___ EXTRACTED ENTRIES ___

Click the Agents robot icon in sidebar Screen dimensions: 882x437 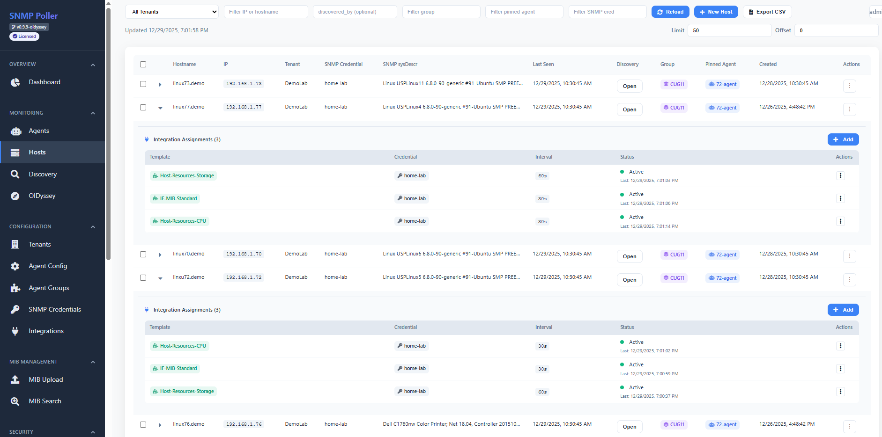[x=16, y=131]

___
___ EXTRACTED ENTRIES ___

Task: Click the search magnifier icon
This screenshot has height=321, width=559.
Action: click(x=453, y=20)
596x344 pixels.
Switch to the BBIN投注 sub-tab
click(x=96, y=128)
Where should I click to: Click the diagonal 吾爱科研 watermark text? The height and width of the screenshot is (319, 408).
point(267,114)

___

### INSTRUCTIONS TO FOLLOW
Please add -96 to each coordinate in the answers, and write out again only the records from the line with "596x344 pixels." to the line with "point(267,114)", both included, with their requests.

### RESULT FOR THIS EXERCISE
596x344 pixels.
Switch to the BBIN投注 sub-tab
click(x=0, y=32)
Where should I click to: Click the diagonal 吾爱科研 watermark text? The height and width of the screenshot is (319, 408).
point(171,18)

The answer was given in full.